Il caso Parmalat, infatti, trova teoricamente molti spunti di diversità con il caso Lehman Broters o addirittura il recentissimo caso Madoff, l’imbroglione già guru di Wall Street che, con una catena di San Antonio, ha fregato miliardi alle banche.
Il caso Parmalat, ha un dato inoppugnabile, che per il momento non ha avuto valore penale e giuridico. Le Banche con Parmalat sapevano. Oppure è strano, visto il comportamento tenuto, che non sapessero.
Un bond da 150 mil € scadente a inizio dicembre 2003 fece crollare il bluff di Parmalat. Tanzi non riuscì a rimborsarlo malgrado bussò a tutte le banche. Quegli stessi istituti che da 10 anni avevano collocato numerosi bond della Parmalat si tirarono indietro. Tutte. Una società che aveva 7 miliardi di euri di obbligazioni regolarmente sottoscritte dal mercato non trova un soldo? Per quale motivo, se è vera la tesi che le banche non erano a conoscenza del dissesto?
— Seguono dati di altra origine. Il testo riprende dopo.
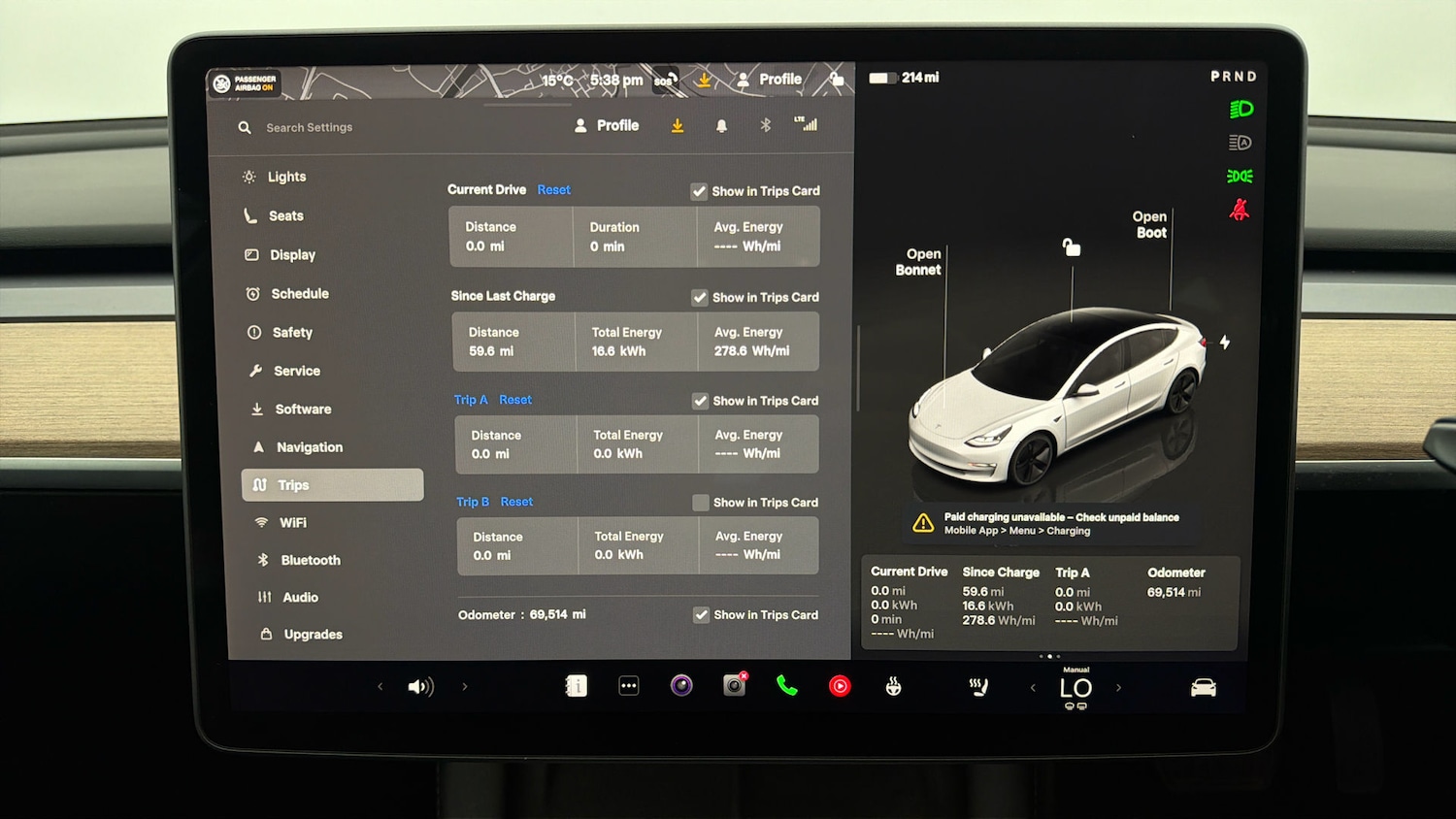Click the left chevron beside the volume control
The image size is (1456, 819).
(380, 686)
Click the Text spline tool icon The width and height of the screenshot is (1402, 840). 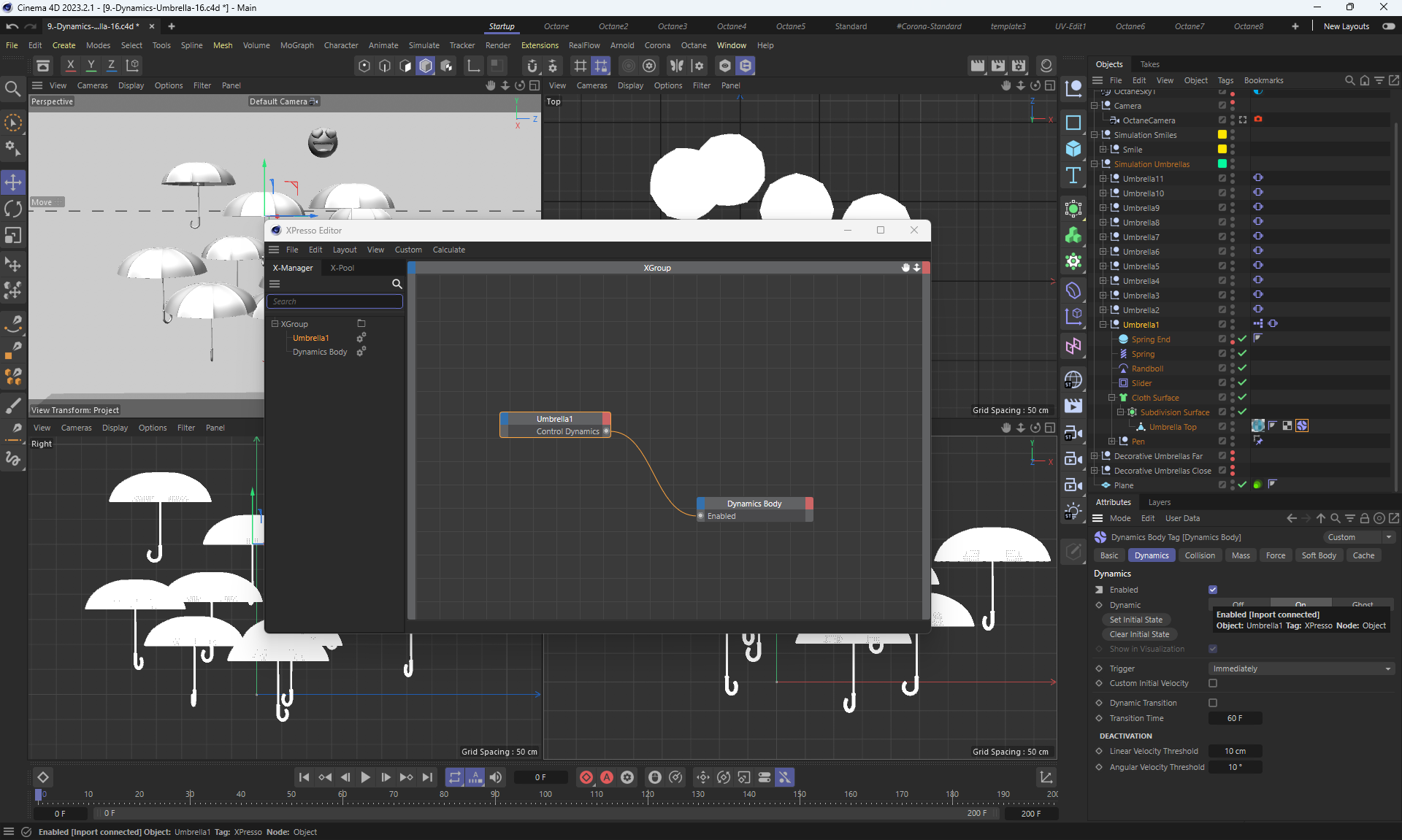[x=1073, y=175]
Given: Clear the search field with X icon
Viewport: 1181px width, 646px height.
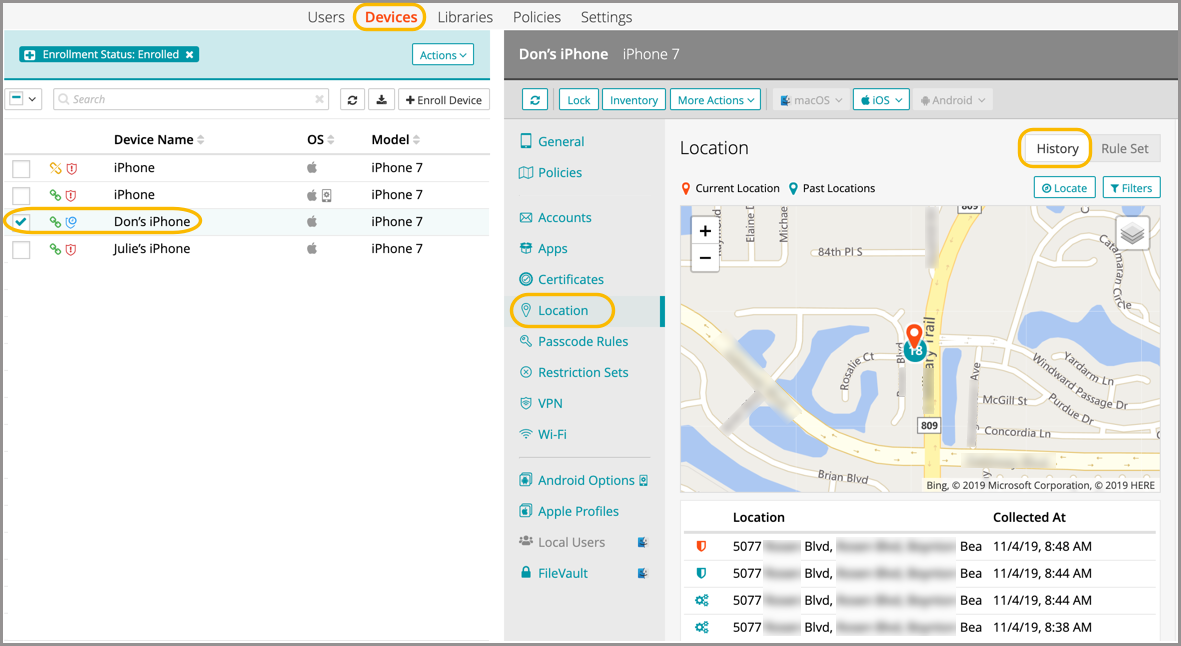Looking at the screenshot, I should coord(320,100).
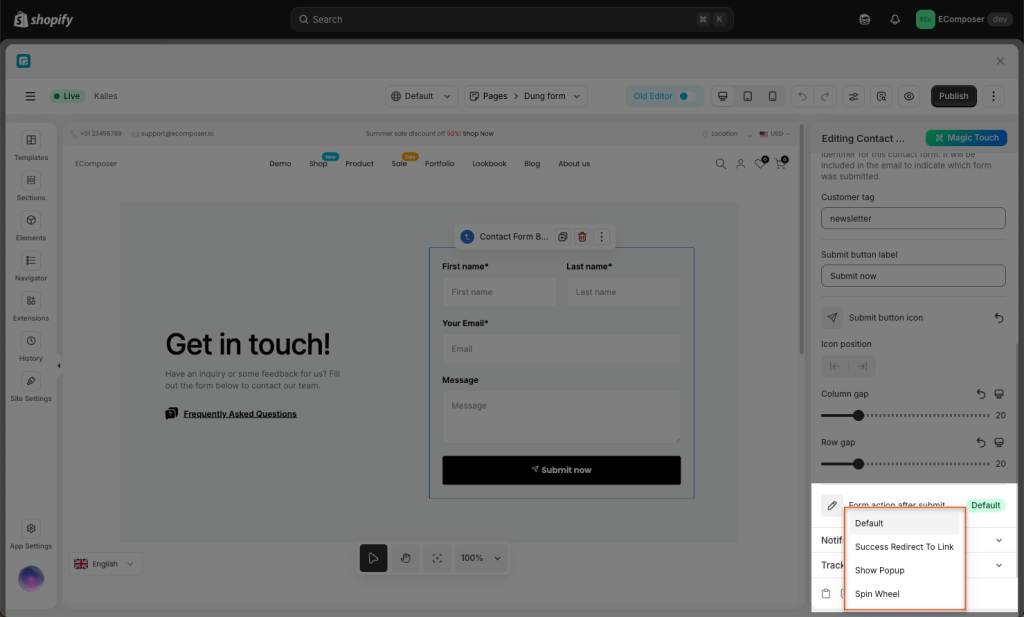Open the Frequently Asked Questions link
The width and height of the screenshot is (1024, 617).
point(239,414)
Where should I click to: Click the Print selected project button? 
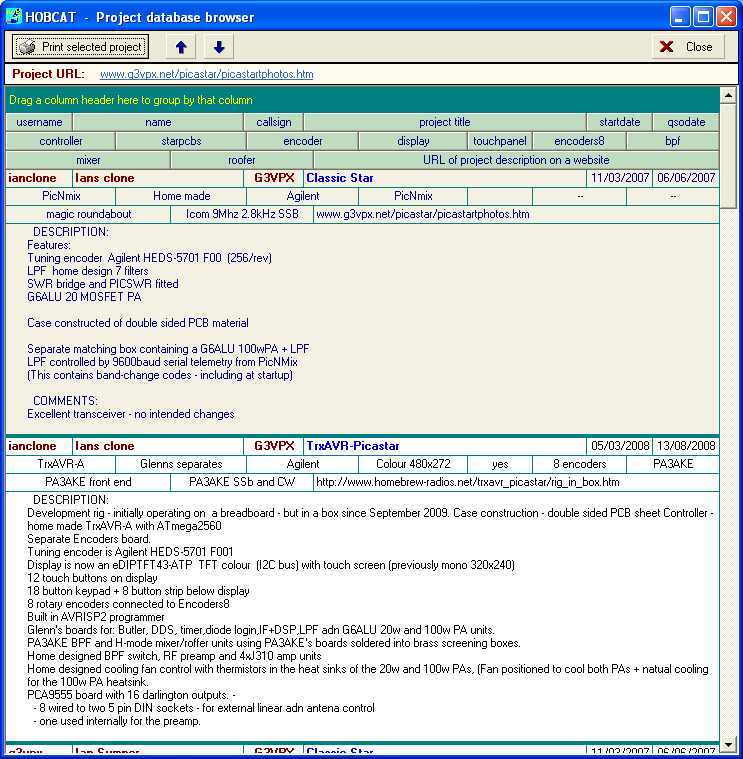[x=81, y=47]
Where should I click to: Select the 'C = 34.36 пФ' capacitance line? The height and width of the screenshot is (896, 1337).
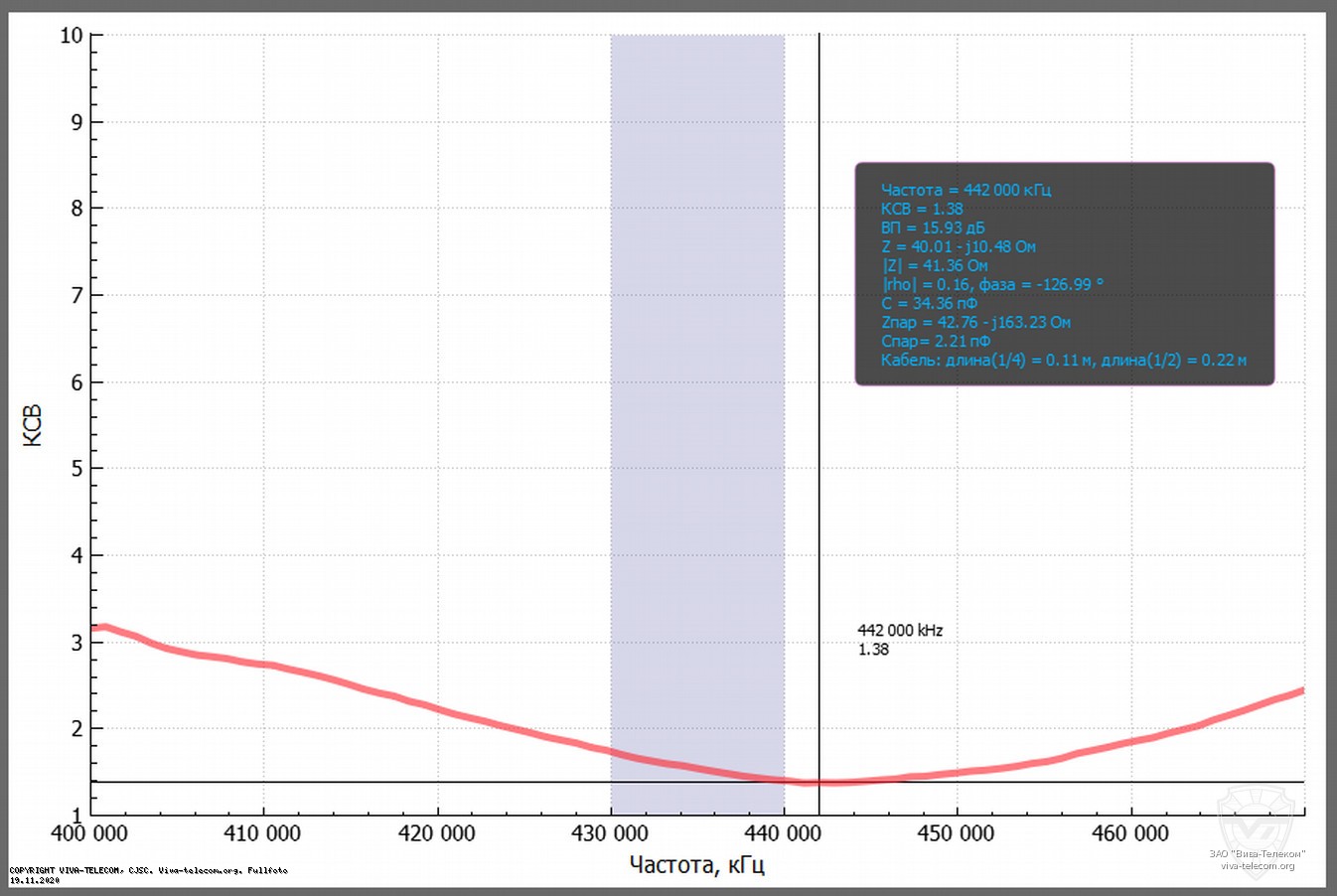tap(929, 303)
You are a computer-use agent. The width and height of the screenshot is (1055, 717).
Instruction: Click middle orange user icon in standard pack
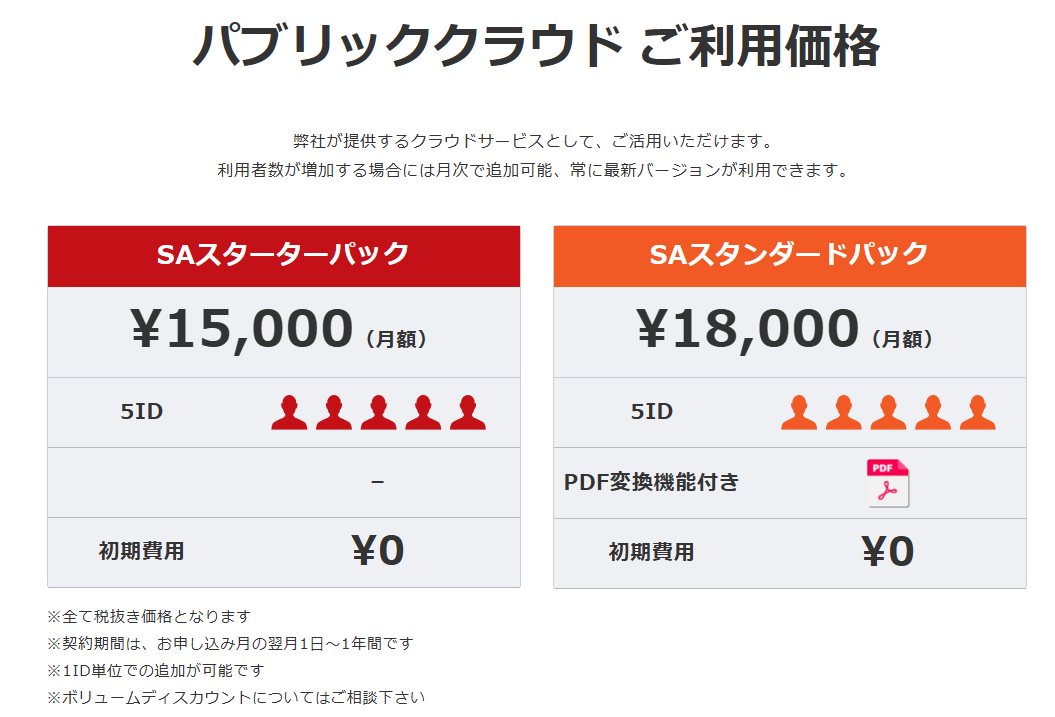tap(888, 412)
Perché, se è vera la tesi che sarebbero state truffate al pari di qualsiasi risparmiatore?
Le grandi banche sono uscite indenni dal dissesto. Anzi, per alcune di esse il crack è stato un lauto affare. Hanno mediamente portato a casa il 93% della loro esposizione verso Parmalat, e alcune l’incasso ha abbondantemente superato il 100% del credito. Stando al commissario straordinario, Enrico Bondi, che l’ha segnalato al Tribunale di Milano. Deutsche Bank il 27 dicembre 2003, alla dichiarazione d’insolvenza, aveva crediti per più di 154 mil€, è uscita con quasi 217milioni: il 40% in più del credito originario. La Parmalat è stata un affare anche per UniCredit e Capitalia, che hanno recuperato il 124% e il 123% dei rispettivi crediti, vale a dire 212 milioni e 533 milioni. Conclusione: la Parmalat è stata, per le banche, una mucca da mungere. Tra proventi e commissioni percepiti negli anni prima del default, UniCredit ha incassato quasi 107 mil€, Capitalia 267, Sanpaolo-Imi 104 e Citibank 182.
Questo è stato anche possibile perché i titoli Parmalat furono “passati” dalle grandi banche ai risparmiatori nei dodici mesi che precedettero il crack del gruppo, dichiarato il 27 dicembre 2003.
Il documento, ricco di particolari, trasmesso dalla Banca d’Italia alla Procura di Parma il 17 novembre 2005 lo dimostra. In questo documento, scovato dall’ottimo Giuseppe Oddo, giornalista de il sole24 ore, si studiano le posizioni di Citibank, Intesa, Bnl, Capitalia, SanpaoloImi, Banca Popolare di Milano (Bpm), Banca Popolare Italiana (Bpi), Deutsche Bank, MPS e Unicredit, cioè alcuni dei gruppi bancari che erano più esposti verso Parmalat.